La pratique des ateliers d'écritures s'insinue dans une contradiction profonde de la pensée de ce siècle, dans une zone de confusion et de dénégations ; c'est pourquoi elle est passionnante, et pourquoi aussi on peut la trouver contestable.

 

 

Mais on ne sait pas plus la contester que la défendre. Peut-être est-ce la modestie et l'insignifiance d'une telle pratique qui nous découragent de poser les questions ni modestes ni insignifiantes qu'elle recouvre. Les pratiques les plus intéressantes de toutes les époques n'étaient-elles pas pourtant modestes et insignifiantes ?

 

 

Ou la littérature est une occupation plutôt futile : raconter des histoires, faire chanter des mots... ou bien elle est la critique du fonctionnement réel du langage et de la pensée ; elle en est la critique pragmatique et radicale.

Elle peut être les deux : elle doit l'être. Les ateliers d'écriture se prêtent bien à lui restituer sa futilité ; j'essaye de retrouver et de faire partager la radicalité et le sérieux de sa critique de la langue et du sens.

 

 


 

 

4

La création littéraire et les ateliers d'écriture



Intervention au colloque organisé par la bibliothèque municipale de Marseille au Palais du Pharo le 22 mai 1995.

 

 

Les poètes grecs composaient des hymnes aux vainqueurs olympiques, les Japonais se réunissaient pour composer des suites de tercets, l'Europe moderne a ouvert des salons... Toutes ces pratiques, ces habitudes présupposaient des conceptions littéraires.

Les ateliers d'écriture jouissent d'un succès grandissant. Quelles conceptions présupposent-ils ? Est-ce la modestie et l'insignifiance de telles pratiques qui nous découragent de poser les questions ni modestes ni insignifiantes qu'elles recouvrent ?
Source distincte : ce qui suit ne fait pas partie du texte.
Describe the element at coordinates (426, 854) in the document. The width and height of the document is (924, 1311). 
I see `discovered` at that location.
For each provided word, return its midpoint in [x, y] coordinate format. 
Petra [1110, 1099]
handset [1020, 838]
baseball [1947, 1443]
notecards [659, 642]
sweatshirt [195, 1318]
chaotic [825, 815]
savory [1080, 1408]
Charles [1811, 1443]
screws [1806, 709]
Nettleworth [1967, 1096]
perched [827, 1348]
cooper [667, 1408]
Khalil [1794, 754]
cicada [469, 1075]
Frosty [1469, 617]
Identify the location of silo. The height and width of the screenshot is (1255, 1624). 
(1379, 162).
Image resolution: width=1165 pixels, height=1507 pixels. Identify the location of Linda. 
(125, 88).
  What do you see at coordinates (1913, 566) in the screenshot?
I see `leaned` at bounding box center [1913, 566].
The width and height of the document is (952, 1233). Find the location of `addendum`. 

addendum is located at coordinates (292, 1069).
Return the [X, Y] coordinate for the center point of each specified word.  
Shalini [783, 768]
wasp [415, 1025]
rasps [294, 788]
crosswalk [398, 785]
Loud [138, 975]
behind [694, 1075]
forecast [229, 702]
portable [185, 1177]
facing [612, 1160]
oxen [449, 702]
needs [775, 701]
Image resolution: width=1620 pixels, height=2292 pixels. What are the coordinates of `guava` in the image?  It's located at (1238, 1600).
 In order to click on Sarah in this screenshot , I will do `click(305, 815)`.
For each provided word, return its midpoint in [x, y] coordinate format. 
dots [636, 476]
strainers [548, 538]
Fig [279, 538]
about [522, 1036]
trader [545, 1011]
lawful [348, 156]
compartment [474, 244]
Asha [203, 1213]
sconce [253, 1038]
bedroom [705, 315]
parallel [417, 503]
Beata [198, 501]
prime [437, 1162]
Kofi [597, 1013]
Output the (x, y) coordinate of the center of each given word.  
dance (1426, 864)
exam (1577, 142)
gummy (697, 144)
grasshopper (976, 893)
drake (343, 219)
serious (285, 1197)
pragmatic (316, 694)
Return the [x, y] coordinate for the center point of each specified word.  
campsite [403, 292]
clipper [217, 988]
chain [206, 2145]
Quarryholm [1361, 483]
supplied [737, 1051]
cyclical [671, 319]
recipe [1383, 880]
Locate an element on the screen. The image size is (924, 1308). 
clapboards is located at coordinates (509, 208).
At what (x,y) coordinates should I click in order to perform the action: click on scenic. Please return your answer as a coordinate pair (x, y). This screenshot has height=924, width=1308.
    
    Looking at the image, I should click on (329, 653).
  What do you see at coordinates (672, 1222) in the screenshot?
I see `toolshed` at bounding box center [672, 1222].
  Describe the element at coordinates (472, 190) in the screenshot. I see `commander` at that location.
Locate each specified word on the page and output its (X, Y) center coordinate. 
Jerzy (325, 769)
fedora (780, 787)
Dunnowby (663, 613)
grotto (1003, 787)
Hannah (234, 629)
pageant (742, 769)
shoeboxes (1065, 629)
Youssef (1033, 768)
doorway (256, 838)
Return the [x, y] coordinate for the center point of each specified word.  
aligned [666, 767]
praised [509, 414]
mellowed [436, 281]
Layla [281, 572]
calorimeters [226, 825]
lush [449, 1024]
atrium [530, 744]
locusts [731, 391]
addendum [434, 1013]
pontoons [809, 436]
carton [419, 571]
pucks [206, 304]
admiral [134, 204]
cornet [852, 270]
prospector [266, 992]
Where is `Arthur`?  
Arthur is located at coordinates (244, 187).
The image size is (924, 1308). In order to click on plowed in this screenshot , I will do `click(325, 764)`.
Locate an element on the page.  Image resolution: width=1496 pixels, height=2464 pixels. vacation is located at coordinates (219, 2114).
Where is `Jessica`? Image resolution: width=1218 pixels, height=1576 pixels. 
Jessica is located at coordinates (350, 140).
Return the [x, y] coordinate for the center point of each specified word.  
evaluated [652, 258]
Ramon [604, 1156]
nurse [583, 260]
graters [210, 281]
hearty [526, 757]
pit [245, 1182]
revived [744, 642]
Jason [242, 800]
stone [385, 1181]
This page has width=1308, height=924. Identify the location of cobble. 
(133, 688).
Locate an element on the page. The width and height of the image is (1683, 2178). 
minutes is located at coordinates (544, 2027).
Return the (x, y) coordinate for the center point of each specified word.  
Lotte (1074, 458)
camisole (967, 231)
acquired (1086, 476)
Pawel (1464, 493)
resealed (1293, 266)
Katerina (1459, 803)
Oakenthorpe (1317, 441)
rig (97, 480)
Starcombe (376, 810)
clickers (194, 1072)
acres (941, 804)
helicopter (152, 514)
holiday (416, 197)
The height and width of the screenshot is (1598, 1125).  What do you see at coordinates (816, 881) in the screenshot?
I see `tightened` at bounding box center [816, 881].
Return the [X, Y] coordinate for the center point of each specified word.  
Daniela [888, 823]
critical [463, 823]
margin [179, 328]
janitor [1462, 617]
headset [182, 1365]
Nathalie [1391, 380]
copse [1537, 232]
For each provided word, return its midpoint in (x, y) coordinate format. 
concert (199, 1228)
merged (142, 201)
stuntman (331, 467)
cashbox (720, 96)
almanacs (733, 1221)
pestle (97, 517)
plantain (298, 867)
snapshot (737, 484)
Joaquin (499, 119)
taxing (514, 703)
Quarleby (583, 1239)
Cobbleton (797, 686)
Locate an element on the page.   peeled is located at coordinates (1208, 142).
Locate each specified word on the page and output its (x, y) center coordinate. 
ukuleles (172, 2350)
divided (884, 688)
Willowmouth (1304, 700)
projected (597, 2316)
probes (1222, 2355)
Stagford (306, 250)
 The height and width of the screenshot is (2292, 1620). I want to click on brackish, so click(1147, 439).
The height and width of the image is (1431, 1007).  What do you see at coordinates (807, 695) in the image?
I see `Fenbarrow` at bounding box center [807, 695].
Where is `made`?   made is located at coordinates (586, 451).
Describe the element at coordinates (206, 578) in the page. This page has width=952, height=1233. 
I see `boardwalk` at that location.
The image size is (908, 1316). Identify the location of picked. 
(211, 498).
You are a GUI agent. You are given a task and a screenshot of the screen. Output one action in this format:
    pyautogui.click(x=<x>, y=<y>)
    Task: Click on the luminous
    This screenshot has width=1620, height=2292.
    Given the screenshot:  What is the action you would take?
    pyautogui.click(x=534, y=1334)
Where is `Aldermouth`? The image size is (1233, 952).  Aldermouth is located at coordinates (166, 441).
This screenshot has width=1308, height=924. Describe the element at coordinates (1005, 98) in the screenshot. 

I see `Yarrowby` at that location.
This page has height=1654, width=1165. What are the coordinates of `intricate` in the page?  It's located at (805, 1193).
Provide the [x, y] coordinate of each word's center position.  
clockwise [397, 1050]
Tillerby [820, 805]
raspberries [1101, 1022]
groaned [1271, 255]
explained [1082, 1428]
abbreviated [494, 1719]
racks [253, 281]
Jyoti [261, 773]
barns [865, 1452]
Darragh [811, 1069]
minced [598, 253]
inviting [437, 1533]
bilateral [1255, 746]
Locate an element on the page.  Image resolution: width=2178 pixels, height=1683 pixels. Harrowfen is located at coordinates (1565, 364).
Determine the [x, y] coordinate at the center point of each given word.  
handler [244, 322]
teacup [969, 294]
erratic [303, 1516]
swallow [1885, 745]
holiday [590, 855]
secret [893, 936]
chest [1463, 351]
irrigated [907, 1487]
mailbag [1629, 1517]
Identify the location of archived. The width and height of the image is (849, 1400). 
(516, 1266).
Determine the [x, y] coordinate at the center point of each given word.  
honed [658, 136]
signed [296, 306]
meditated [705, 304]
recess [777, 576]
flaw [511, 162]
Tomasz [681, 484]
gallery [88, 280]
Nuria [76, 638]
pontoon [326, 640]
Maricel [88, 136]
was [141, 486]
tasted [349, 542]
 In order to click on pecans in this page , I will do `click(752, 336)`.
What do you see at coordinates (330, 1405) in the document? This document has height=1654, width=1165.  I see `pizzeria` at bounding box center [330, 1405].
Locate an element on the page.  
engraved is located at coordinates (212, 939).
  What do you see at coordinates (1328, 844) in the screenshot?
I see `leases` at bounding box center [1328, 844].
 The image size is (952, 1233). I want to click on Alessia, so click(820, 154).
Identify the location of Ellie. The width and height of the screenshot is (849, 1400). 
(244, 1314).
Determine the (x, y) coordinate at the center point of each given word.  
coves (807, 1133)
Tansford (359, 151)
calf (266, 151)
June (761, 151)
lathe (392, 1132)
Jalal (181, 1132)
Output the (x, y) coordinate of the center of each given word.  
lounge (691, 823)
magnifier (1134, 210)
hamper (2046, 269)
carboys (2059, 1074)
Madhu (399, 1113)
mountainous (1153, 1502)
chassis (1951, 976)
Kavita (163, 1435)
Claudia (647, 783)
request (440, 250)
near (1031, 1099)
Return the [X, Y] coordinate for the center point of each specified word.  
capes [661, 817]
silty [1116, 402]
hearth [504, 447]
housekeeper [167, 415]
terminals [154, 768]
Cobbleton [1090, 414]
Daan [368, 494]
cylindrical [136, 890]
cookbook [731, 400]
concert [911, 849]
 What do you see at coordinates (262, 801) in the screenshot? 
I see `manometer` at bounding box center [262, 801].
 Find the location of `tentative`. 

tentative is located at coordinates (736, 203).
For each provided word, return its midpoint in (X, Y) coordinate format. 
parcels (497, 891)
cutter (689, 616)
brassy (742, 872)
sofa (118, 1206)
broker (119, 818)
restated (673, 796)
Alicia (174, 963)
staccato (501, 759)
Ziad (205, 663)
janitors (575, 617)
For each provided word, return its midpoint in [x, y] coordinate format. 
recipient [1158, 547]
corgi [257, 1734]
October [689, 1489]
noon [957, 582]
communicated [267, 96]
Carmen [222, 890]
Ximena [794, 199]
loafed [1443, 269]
Dans l'expérience quotidienne de l'écriture nous voyons bien que les mots ne nous obéissent pas. Curieusement, c'est quand nous ne cherchons plus à nous fixer sur la pensée, mais sur la langue, que les mots la servent le mieux.

Ou la littérature est une occupation plutôt futile : raconter des histoires, faire chanter des mots... ou bien elle est une critique du fonctionnement réel du langage et de la pensée. Elle peut être les deux ; doit l'être.

(Présentation de l'intervention sur le thème : Les ateliers d'écriture et les écrivains.)

 

 

 

Pour moi, un atelier d'écriture, c'est faire toucher du doigt ce qui est en jeu dans l'écriture et le langage. Cela n'est possible qu'à la condition que ceux qui le font, quels qu'ils soient, enfants, adultes, adolescents, cultivés ou non, pratiquant couramment l'écriture ou non, produisent des textes qui aient ce que nous pourrons appeler une valeur littéraire.

Sinon, c'est comme si un maître nageur n'apprenait pas à nager ; comme s'il disait : « vous voyez, vous vous débattez dans l'eau, et vous couleriez si je ne vous retenais pas. Si vous saviez nager, vous tiendriez sur l'eau. Maintenant vous ne savez toujours pas nager, mais vous savez ce que c'est que ne pas savoir ».

Comment peut-on faire écrire de bons textes, aussi furtivement et avec autant de fragilité que l'on voudra, à n'importe qui ? On pourra me répondre que c'est impossible. Mais enfin, on y arrive ou pas, et si l'on arrive, ça se démontre ; mieux, ça se montre.

Je crois être parvenu à faire écrire de bons textes à toute sorte de gens. Peut-être pas à tous ceux qui ont écrit avec moi, mais c'est un autre problème. Comme n'est pas non plus le problème celui d'une mesure intrinsèque de la valeur des textes.

Ce qu'il importe de voir, c'est vers quoi une écriture serait spontanément allée, ce qu'aurait écrit un élève, un étudiant, qu'importe... s'il avait écrit comme d'habitude, et ce que certaines inflexions données à son texte ont produit d'autre.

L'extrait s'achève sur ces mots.